Lesley and Mathieu Kelly knew they were opening themselves up to a backlash when they shared a candid video about mental health problems they’ve faced as a young farm family.
They spoke about the stress of farming, of Mathieu’s anxiety, of Lesley’s postpartum depression.
And they were right. They were bullied. People online mocked them, trolled them, called them “pretend farmers,” “crazy,” “weak.”
But then — well, then things started to change.
“From that time almost a year ago, I’ve seen a shift,” said Lesley Kelly, who farms near Watrous, Sask.
“There’s always going to be a small group that does it.

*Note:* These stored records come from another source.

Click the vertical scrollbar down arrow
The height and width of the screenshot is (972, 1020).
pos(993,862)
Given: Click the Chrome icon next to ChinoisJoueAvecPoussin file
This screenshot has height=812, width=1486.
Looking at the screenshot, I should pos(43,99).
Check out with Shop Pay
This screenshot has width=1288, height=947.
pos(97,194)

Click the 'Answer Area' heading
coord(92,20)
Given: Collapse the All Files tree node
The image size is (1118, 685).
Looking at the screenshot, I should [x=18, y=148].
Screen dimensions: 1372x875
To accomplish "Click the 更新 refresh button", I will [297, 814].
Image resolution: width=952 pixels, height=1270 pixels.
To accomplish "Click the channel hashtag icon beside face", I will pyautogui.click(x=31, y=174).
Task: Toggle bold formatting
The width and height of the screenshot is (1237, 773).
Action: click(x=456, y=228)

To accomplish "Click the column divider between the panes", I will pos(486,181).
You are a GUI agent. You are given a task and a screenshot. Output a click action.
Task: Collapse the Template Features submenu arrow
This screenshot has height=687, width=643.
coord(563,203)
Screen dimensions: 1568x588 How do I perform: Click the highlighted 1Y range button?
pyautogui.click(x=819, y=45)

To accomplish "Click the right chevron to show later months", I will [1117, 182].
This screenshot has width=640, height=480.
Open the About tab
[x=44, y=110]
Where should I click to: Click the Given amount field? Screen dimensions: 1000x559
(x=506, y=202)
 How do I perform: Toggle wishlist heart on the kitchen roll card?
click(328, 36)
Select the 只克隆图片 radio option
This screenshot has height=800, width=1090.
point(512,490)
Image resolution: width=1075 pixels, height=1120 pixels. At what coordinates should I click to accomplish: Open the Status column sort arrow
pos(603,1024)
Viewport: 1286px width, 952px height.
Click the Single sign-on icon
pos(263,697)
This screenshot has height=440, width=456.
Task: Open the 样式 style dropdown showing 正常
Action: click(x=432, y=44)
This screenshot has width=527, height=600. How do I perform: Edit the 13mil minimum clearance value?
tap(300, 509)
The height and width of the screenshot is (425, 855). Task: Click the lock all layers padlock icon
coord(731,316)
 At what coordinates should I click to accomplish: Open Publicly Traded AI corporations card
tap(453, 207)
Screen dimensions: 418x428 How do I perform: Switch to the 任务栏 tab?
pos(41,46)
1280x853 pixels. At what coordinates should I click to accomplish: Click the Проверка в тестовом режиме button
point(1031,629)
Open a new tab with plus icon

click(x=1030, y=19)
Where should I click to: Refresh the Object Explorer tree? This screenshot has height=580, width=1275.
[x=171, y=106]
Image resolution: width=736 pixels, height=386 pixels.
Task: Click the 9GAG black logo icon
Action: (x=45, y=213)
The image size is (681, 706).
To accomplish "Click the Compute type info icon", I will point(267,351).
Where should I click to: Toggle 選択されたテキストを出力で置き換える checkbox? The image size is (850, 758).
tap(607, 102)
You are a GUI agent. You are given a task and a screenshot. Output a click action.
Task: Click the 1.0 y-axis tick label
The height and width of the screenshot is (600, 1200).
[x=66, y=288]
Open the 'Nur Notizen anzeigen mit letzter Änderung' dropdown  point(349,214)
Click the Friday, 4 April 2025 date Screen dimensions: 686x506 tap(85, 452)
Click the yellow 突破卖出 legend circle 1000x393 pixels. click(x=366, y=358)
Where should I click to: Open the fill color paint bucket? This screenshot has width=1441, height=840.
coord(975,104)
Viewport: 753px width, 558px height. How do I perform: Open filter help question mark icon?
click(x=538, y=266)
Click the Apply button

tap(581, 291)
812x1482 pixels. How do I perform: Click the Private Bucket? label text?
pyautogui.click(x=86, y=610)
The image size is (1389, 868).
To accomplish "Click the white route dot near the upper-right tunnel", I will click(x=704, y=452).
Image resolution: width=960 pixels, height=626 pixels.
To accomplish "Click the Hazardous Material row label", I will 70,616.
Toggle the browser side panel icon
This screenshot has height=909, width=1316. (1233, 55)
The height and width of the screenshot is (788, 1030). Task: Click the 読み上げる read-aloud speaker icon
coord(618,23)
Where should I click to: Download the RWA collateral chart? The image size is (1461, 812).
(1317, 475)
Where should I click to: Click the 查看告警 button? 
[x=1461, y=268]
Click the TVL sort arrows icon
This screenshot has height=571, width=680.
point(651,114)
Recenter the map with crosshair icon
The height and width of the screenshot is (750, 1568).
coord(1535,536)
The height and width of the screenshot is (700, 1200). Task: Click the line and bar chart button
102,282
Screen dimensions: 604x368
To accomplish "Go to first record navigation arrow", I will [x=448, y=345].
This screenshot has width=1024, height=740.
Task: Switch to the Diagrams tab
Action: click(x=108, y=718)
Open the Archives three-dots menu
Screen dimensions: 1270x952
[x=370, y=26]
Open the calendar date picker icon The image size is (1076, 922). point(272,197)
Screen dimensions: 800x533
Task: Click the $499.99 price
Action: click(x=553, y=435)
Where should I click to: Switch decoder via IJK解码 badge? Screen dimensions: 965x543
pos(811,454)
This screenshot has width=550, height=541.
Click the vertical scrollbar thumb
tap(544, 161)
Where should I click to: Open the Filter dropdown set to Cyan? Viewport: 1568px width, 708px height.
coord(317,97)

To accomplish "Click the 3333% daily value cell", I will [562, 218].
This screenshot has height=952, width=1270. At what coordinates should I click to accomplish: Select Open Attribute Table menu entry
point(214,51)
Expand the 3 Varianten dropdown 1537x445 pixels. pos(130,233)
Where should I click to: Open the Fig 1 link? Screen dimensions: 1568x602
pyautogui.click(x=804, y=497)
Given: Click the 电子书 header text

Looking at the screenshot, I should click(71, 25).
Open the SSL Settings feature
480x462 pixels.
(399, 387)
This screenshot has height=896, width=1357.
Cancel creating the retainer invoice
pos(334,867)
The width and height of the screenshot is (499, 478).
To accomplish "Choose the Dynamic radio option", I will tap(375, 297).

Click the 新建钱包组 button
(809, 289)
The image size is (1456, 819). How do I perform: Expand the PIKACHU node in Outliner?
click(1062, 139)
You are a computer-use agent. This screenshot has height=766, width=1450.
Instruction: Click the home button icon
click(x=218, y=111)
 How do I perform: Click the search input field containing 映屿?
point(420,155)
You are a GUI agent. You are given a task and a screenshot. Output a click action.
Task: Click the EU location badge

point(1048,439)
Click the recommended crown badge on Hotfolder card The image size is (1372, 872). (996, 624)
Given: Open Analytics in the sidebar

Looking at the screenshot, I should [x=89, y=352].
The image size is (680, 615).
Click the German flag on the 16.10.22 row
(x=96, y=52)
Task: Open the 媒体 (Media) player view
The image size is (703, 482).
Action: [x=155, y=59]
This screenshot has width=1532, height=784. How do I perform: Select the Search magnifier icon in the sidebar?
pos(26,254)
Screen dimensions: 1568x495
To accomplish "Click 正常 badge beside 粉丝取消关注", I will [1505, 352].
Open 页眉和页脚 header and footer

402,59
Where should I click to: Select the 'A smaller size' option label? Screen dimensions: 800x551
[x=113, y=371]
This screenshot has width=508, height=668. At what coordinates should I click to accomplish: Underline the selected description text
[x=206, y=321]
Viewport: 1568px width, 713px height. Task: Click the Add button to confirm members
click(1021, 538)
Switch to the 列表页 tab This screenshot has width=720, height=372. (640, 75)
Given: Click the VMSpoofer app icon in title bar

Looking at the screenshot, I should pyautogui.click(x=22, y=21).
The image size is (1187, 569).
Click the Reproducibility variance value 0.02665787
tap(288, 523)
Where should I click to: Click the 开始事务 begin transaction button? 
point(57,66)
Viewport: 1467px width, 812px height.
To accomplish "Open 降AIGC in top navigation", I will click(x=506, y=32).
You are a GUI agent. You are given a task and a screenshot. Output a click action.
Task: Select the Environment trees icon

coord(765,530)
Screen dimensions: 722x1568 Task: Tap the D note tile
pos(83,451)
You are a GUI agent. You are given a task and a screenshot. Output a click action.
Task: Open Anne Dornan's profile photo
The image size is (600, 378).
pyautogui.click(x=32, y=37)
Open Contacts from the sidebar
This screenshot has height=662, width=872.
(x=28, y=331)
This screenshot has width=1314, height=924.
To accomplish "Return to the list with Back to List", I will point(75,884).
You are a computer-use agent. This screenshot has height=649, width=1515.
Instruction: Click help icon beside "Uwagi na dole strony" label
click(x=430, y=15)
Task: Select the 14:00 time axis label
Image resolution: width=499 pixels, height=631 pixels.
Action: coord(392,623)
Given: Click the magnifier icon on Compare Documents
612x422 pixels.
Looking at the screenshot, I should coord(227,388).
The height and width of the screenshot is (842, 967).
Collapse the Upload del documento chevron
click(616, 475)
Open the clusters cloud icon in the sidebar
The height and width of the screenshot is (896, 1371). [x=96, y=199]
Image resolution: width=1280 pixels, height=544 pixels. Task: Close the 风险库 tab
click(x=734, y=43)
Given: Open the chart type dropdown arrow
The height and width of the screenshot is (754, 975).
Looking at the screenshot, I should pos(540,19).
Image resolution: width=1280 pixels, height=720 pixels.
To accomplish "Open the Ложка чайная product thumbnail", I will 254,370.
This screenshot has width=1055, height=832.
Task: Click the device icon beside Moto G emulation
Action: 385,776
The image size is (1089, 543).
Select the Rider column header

But what I see now is people step up and say, ‘Hey, that’s not cool, and we’re not going to stand for it.’
“The support that I’ve seen happening is really inspiring.”
And that shift has been part of a greater movement in Canada’s agriculture industry to destigmatize mental illness — sparked in part by the Kellys’ video and the creation of the Do More Agriculture Foundation, a new non-profit organization that provides support and mental health resources to farmers.
“Before, it was all a little hush-hush — people didn’t talk about it,” said Kelly, who started the foundation with Kim Keller and Himanshu Singh, founders of software company Farm at Hand.
“Now, I see those conversations happening everywhere, whether it’s on social media, in the community, or at the kitchen table.
“It’s part of an everyday conversation now.”
Since its launch in January, the Do More Agriculture Foundation has gained momentum across the country by sharing farmer stories across social media and in the mainstream media to draw attention to the mental health challenges facing farm communities. So far, the response has been “overwhelmingly positive.”
“When we launched, we didn’t think we would get the response that we did,” said Kelly. “But the reception that we got and the conversations that we’ve been seeing have been incredible. People are participating in the conversation, and that has been really, really positive.”
As they grow and their work continues, the Do More Agriculture team will be focusing their efforts on three key pillars: Creating awareness and capacity through education and training; building community by helping farmers connect and find resources; and supporting current and future research focusing on mental health in agriculture.
That work will be helped along by partner sponsorships — most notably Bayer, which recently donated $20,000 to the foundation. That and other funding will be used to support a “boots-on-the-ground approach” to helping farmers find the mental health resources they need, said Kelly.
“Our goal isn’t to create resources — it’s to bring the resources to agriculture,” she said, adding they couldn’t do that without this funding.
“Bayer is one of our many partners, and we’re super pumped they’ve come on board.”
The goal is to keep the conversation around mental health going, she said. One way for farmers to do that is by sharing their own stories publicly, lending a supportive voice to the discussion, or even just retweeting or liking posts on Twitter.
“My husband and I like to speak openly about it because we know, through our experience, that no one is alone and no one should feel alone,” said Kelly.
“But even if you have conversations at the kitchen table with your family, that’s OK, too. It doesn’t matter where you’re having those conversations, as long as you’re having them.”